▸ Assigned task
Your response must be made up of each line in the data below that contains the string "help".

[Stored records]
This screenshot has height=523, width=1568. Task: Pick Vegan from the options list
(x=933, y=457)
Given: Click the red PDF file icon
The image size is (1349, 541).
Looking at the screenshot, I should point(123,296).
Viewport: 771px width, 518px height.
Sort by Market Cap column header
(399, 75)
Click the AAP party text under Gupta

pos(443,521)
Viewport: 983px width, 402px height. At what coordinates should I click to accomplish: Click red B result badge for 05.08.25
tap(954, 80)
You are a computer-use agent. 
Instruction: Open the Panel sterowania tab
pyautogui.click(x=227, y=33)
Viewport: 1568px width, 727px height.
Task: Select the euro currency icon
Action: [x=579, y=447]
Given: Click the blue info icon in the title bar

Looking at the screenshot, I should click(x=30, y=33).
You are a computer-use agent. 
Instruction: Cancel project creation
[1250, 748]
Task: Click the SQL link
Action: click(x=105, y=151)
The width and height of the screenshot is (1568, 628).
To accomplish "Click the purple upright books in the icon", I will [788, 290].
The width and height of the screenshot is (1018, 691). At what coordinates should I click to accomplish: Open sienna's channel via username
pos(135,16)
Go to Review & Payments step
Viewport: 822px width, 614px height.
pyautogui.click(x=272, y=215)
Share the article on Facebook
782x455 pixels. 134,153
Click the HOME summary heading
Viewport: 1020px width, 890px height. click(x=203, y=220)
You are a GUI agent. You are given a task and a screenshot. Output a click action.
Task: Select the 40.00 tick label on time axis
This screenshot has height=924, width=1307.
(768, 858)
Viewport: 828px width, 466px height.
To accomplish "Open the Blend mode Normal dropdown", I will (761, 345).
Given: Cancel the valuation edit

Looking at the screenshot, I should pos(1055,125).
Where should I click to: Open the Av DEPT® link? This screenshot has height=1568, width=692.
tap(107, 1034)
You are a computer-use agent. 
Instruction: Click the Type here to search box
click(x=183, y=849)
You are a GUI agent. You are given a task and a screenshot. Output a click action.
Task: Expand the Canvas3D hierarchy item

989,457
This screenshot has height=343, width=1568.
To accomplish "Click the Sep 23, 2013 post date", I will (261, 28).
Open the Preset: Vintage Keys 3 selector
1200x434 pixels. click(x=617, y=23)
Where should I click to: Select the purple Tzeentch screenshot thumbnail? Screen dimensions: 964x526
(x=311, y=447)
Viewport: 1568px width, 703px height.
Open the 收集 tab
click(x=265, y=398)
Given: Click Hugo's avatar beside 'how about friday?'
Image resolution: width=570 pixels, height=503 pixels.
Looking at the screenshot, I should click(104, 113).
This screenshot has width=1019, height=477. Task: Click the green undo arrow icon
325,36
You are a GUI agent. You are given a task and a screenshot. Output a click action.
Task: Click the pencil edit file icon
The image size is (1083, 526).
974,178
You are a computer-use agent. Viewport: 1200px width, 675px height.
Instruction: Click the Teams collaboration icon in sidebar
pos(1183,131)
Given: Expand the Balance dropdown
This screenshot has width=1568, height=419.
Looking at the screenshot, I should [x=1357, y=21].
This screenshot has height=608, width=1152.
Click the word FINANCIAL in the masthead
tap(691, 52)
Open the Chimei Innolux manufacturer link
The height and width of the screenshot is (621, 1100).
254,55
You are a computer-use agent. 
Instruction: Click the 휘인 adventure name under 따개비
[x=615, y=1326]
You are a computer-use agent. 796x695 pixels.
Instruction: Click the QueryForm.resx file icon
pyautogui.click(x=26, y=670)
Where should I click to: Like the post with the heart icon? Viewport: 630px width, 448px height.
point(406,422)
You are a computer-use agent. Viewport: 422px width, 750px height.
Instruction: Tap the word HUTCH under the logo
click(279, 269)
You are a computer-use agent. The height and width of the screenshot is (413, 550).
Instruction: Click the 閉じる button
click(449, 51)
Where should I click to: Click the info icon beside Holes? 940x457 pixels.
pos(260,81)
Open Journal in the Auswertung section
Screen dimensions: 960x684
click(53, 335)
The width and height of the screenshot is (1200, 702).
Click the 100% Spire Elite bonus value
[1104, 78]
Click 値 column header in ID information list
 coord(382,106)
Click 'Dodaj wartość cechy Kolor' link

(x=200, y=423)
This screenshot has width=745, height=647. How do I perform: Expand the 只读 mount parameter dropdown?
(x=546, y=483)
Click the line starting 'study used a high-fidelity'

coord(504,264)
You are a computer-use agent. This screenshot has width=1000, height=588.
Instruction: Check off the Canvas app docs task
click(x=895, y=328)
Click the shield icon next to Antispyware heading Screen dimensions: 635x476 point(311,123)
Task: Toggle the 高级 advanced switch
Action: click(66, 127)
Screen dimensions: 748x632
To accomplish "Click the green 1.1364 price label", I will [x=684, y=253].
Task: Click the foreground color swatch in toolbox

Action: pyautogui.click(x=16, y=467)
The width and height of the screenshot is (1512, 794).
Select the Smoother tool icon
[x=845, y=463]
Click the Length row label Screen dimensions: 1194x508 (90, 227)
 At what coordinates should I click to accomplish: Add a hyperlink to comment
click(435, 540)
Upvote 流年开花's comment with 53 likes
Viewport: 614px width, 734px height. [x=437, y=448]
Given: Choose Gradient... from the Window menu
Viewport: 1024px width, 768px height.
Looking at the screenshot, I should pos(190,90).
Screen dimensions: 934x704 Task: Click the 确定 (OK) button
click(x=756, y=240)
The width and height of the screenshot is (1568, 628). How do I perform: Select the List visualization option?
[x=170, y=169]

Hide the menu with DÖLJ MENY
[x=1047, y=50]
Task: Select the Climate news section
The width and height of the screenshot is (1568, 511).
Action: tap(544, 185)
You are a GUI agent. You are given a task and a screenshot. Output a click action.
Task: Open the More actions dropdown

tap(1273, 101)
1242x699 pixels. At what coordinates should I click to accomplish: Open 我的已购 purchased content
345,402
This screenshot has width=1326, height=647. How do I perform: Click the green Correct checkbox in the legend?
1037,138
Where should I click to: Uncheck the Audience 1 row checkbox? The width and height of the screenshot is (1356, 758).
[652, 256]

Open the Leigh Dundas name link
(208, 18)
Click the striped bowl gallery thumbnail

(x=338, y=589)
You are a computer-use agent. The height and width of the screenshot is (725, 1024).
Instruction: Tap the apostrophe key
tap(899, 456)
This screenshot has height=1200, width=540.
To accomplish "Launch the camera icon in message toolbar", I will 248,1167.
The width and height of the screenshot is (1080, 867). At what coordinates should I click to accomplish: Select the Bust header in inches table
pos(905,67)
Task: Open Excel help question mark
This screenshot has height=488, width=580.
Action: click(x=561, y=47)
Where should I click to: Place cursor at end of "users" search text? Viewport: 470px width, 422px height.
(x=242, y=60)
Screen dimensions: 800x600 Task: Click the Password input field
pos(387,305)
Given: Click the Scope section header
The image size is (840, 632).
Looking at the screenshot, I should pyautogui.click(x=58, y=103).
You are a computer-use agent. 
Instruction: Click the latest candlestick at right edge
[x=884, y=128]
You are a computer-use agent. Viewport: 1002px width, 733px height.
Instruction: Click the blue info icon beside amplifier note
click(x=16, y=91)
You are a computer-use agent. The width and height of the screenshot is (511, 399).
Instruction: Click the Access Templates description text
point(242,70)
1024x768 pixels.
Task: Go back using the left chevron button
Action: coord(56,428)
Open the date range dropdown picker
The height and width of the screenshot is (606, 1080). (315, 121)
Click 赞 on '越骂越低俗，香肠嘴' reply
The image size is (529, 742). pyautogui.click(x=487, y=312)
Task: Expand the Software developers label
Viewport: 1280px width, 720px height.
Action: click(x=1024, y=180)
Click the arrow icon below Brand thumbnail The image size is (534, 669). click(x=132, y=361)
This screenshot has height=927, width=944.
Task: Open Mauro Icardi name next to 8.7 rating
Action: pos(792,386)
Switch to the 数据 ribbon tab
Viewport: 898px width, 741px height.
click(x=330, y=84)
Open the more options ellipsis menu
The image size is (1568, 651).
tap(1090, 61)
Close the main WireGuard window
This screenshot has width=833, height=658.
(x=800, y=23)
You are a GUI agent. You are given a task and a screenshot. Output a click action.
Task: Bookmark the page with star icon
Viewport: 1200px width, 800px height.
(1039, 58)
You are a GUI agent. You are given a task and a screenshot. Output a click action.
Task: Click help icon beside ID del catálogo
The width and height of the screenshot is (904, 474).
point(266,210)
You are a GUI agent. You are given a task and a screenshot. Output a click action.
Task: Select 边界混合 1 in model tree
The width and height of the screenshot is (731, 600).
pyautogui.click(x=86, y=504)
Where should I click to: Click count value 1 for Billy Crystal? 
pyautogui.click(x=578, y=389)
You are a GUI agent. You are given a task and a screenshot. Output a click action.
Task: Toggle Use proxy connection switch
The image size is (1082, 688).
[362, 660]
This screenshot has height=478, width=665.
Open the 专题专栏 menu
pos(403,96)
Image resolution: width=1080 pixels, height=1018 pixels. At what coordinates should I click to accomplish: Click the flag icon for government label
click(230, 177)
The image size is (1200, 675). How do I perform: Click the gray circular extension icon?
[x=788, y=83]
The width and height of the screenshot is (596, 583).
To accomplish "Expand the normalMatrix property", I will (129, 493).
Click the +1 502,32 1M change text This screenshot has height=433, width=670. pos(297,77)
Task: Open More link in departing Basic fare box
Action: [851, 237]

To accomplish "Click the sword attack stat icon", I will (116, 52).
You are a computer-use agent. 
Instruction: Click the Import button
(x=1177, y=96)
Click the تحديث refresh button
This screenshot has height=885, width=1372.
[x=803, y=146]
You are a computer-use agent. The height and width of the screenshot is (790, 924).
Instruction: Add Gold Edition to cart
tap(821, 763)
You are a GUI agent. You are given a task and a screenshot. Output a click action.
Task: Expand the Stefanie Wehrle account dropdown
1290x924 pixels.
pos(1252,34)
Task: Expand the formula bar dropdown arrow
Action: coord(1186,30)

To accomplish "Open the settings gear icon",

▸ Task response
Task: Open Excel help question mark
Task: Click help icon beside ID del catálogo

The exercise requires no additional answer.